THE PROBLEM:
Nothing but the lines from the one with "Open the Filters side panel" through the end of the data should be set down, each exactly as written, and no picture should be included.

Collected data:
----------
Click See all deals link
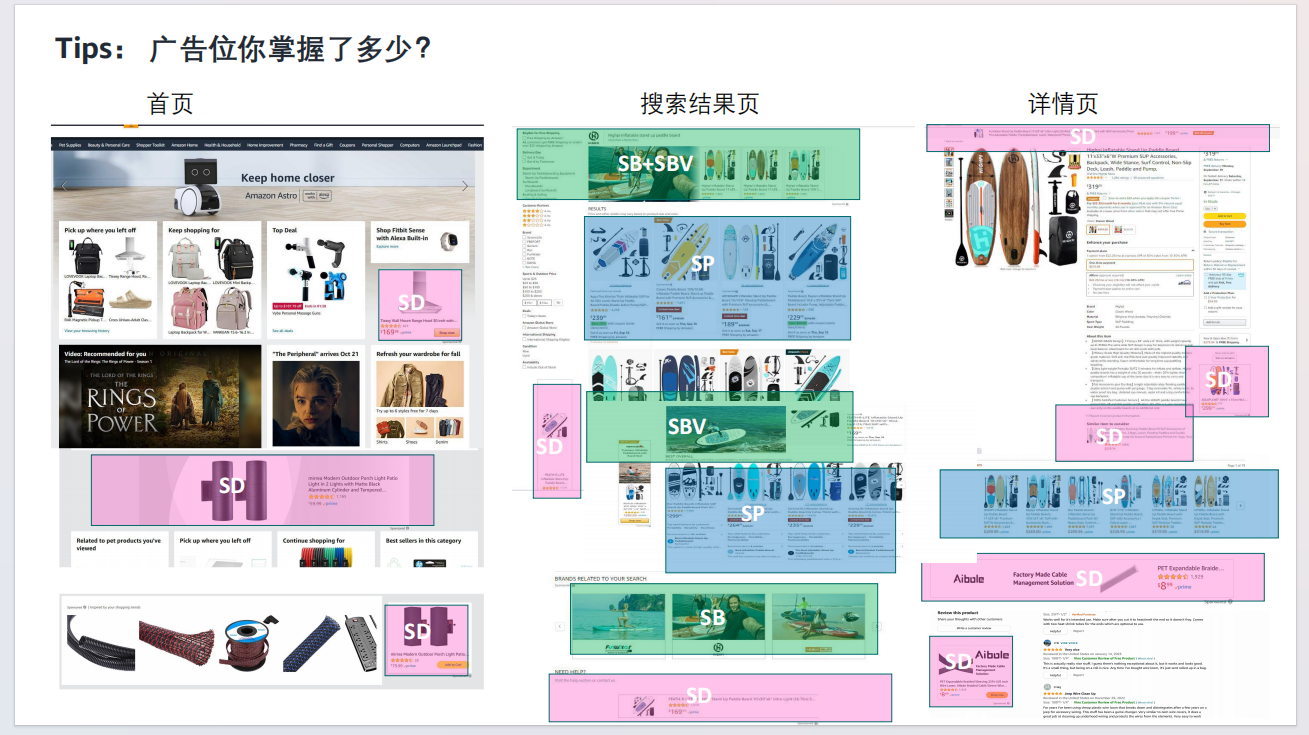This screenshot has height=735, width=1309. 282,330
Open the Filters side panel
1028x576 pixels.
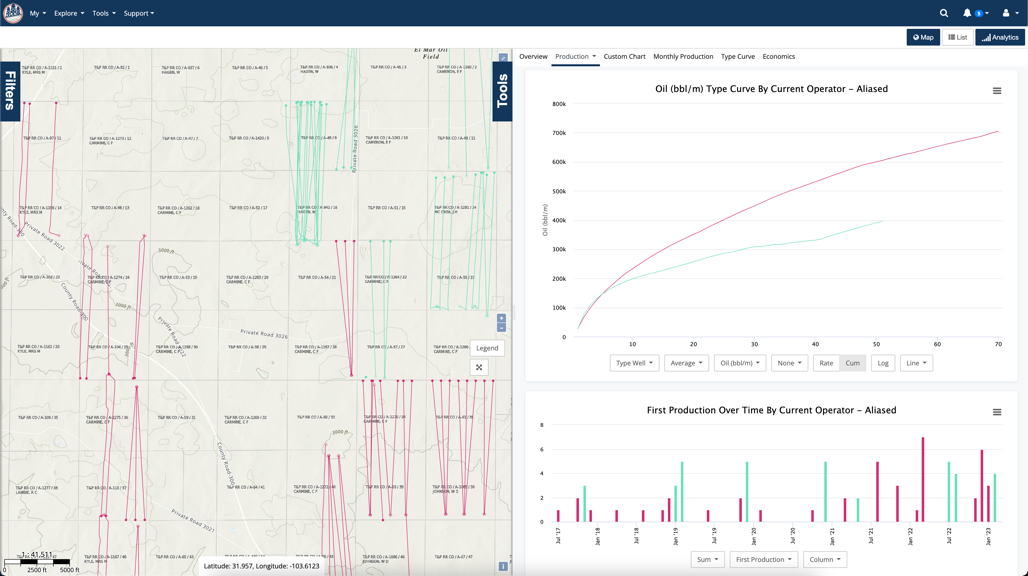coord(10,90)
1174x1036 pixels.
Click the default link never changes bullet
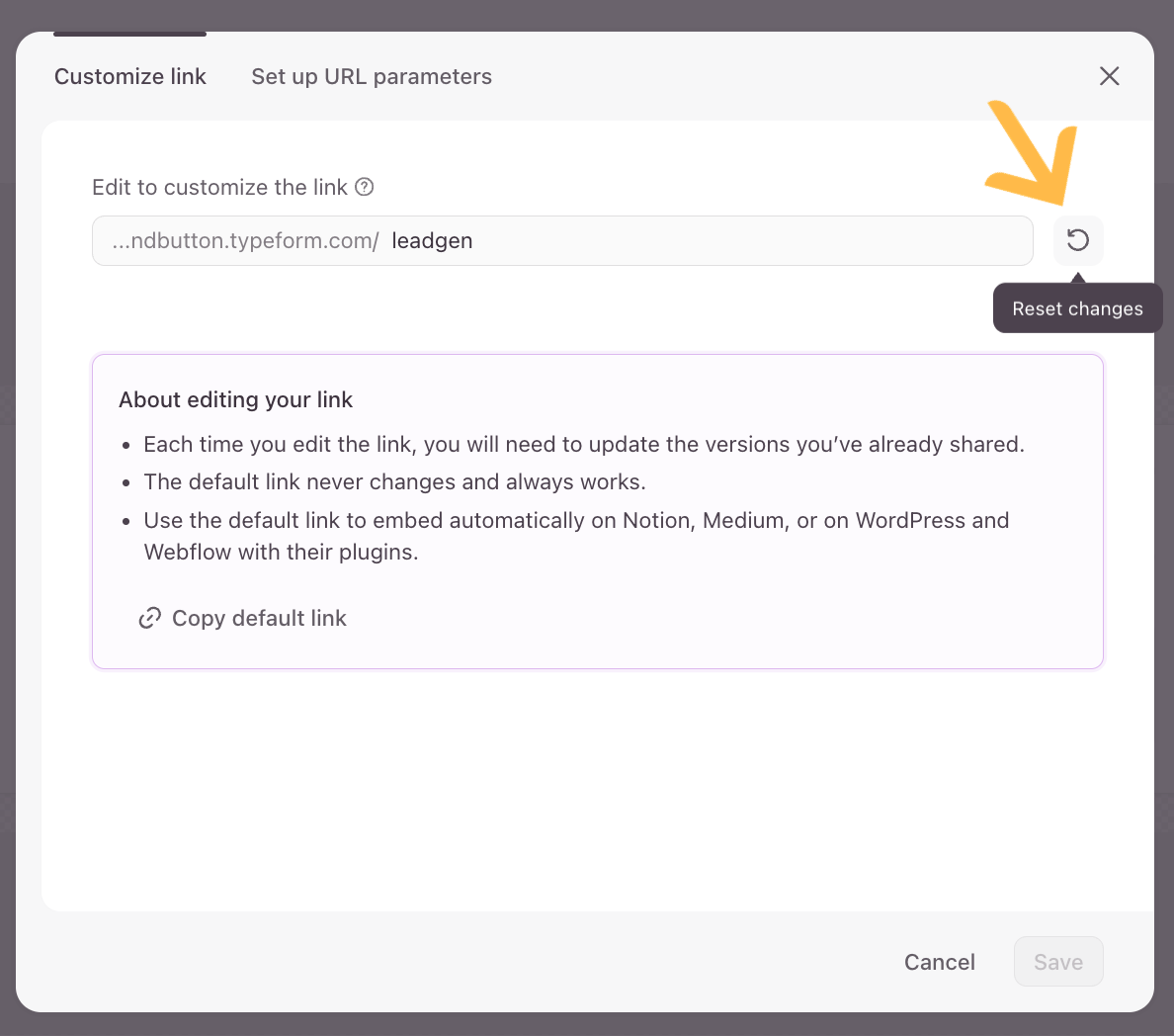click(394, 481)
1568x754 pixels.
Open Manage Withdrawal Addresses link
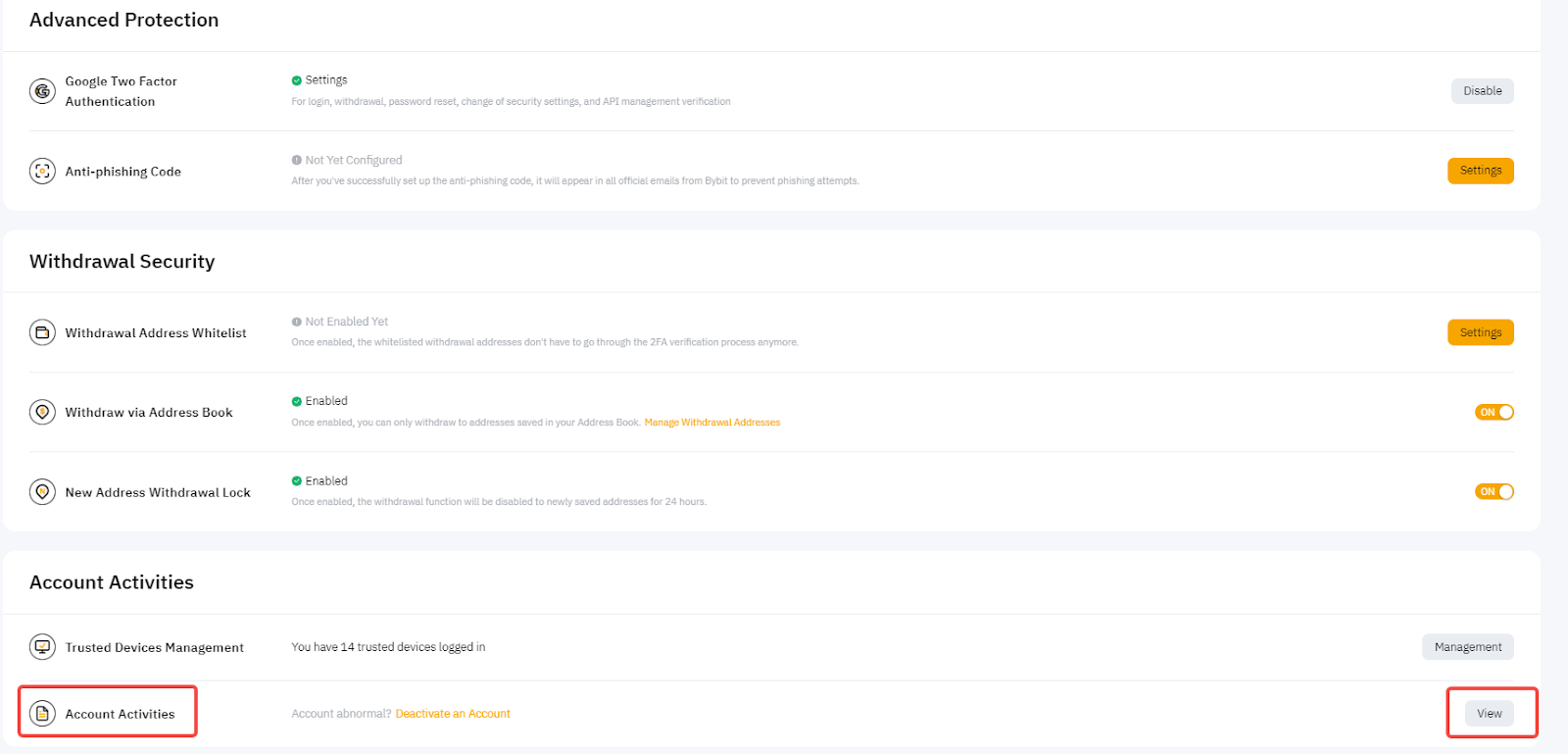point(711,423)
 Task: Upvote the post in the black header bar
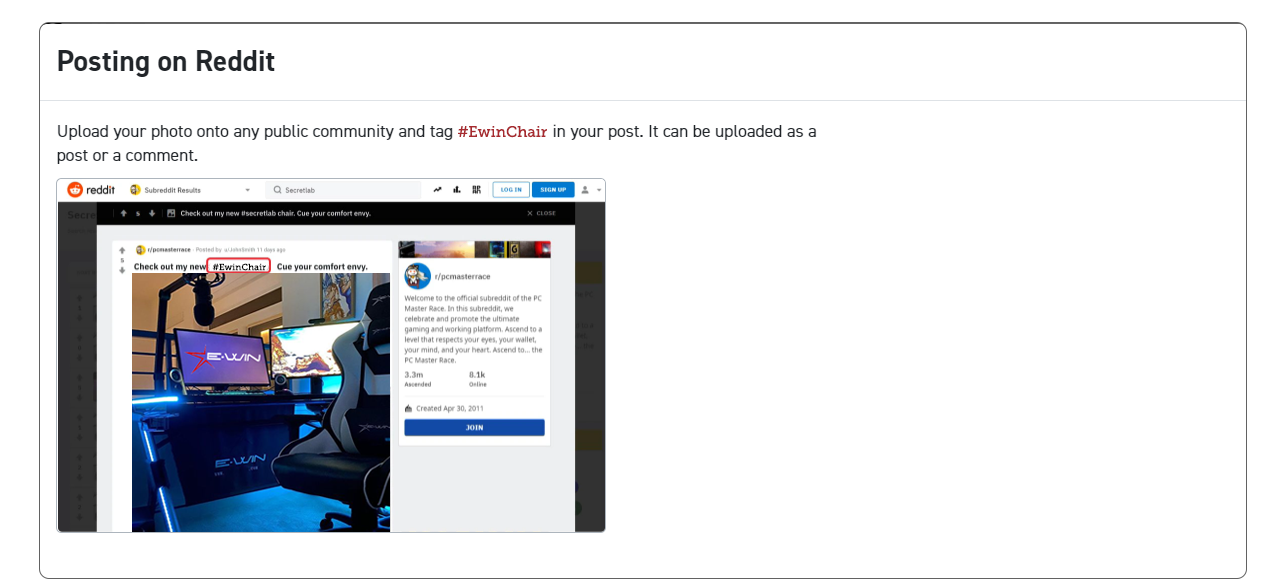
----------
RESPONSE TO THIS EXERCISE:
Open the Filters side panel
1028x576 pixels.
coord(10,90)
1174x1036 pixels.
Click the default link never changes bullet
click(394, 481)
1568x754 pixels.
Open Manage Withdrawal Addresses link
point(711,423)
 Task: Upvote the post in the black header bar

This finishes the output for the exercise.